I've got to say I still don't think buying a handset maker makes sense for the Redmondians. Yes, owning the end-to-end pipeline works for Apple. But it's not the way Microsoft -- or Google, for that matter -- has structured its mobile business.

Acquisitions of big companies are tough for any vendor to pull off well. Microsoft has had issues digesting companies that it has acquired in recent years. (Examples: Danger, adECN, aQuantive) Consequently, the Microsoft brass have been more inclined to partner (Nokia, Yahoo) than purchase -- with the very obvious exception of Skype.

Microsoft execs have found ways to structure its strategic partnerships so that Redmond gets what it wants from the participants without having to buy companies outright.

Did Microsoft want and need all of Yahoo? No. Instead, Microsoft got the Yahoo search traffic (and select Yahoo talent) without having to pay $45 billion for the whole shebang. Ditto with Nokia. Did Microsoft really want to become a phone and tablet maker, alienating its existing OEM partners? Instead, the Softies found a way to get access to Nokia's patents, select technologies (cameras, maps) and worldwide distribution network for something over a billion dollars.

What would Microsoft gain from buying Nokia outright? Lots more employees, a dying operating system (Symbian) and manufacturing capabilities enabling it to compete with its existing partners. Hmmm. And if it bought RIM? A platform that's ebbing, not growing.

Google execs said during a conference call about the pending Motorola acquisition that the top five Android handset partners were notified about the pending deal and were onboard with it. (Microsoft's Windows Phone OEMs said the same when Microsoft announced its deal with Nokia earlier this year.)

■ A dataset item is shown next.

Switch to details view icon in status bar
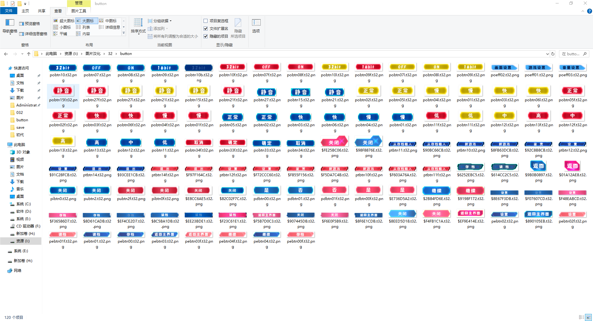Screen dimensions: 593x321 (581, 317)
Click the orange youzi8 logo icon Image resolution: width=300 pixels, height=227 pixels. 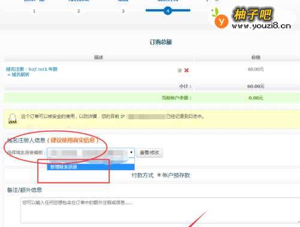tap(221, 20)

And remember: Google already has tested the waters in selling Google handsets with the Nexus family without alienating its other OEMs. The Verge quoted Google's Senior Vice President Andy Rubin during this morning's  conference call as saying: "We have the Nexus program and the lead device strategy. What we do is we select an OEM around Christmastime of each year -- a chip company, everything else -- and they all huddle together in one building, and around the holidays a new device pops out. That won't change, Moto will be a separate business and part of that bidding process."

Why didn't Google simply license Motorola's patents instead of buying Moto outright? That, to me, is a more ponderous question. After all, Google execs admitted today that attempting to protect the Android vendors from current and future lawsuits was a big reason that Google purchased Motorola Mobility's 12,500 existing and 7,500 pending patents. It seems like Google could have gotten what it wanted via a less-pricey licensing deal rather than a $12.5 billion acquisition.

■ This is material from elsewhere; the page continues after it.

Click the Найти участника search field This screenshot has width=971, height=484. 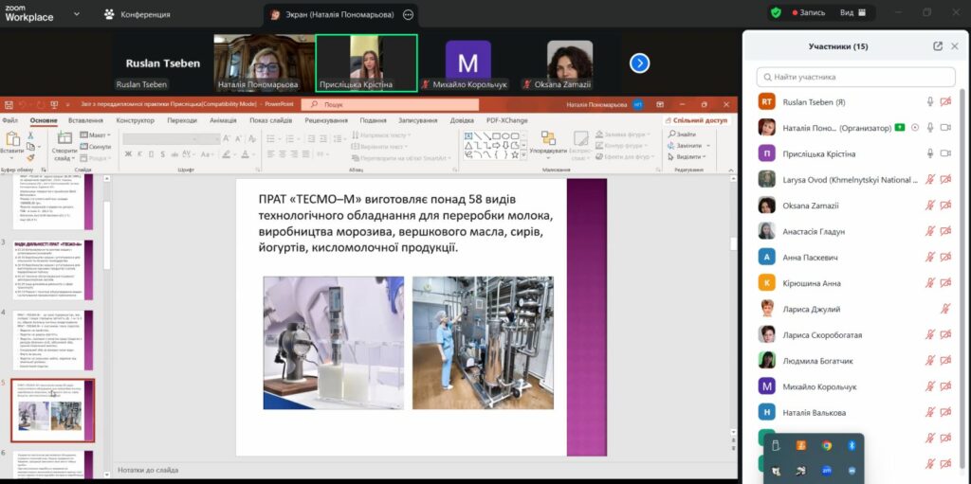[856, 77]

This isn't the first time Microsoft watchers have suggested that Microsoft could hasten Windows Phone's growth -- or, more accurately, reverse its continued slide -- by buying RIM or Nokia. I didn't think it made sense before and I still don't see why it would. You?

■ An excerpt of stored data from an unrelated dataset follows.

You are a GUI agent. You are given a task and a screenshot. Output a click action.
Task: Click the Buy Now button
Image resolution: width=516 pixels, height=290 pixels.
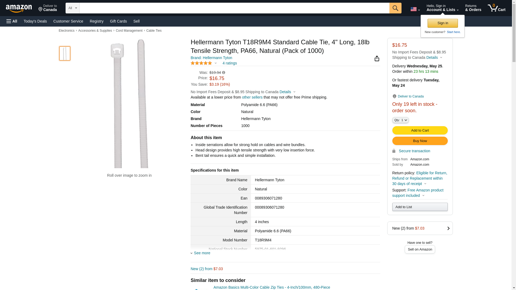420,141
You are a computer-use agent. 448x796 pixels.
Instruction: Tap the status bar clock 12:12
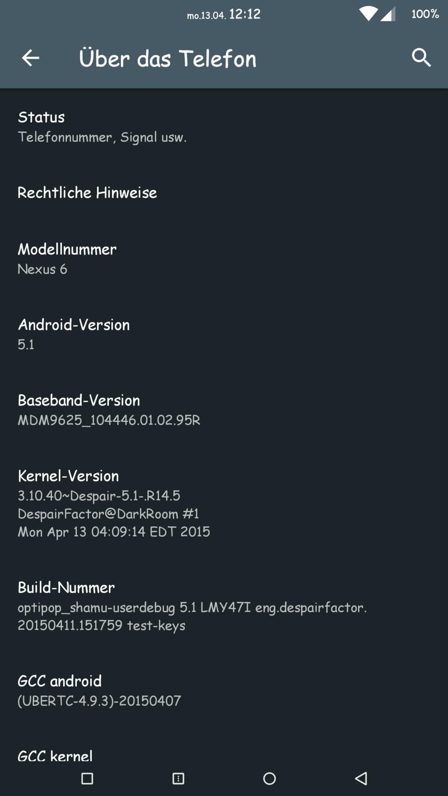coord(244,14)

Update: An opinion piece in the Wall Street Journal makes the point that one reason Microsoft might consider buying Nokia is to prevent any other company from buying it. If another vendor did buy Nokia, I am sure there are plenty of protections and guarantees built into Microsoft's Nokia agreement to make it unlikely that the Softies would lose their BFF.

Topics: Nokia, Banking, Enterprise Software, Google, Hardware, Microsoft, Mobility, BlackBerry

About

Mary Jo has covered the tech industry for 30 years for a variety of publications and Web sites, and is a frequent guest on radio, TV and podcasts, speaking about all things Microsoft-related. She is the author of Microsoft 2.0: How Microsoft plans to stay relevant in the post-Gates era (John Wiley & Sons, 2008).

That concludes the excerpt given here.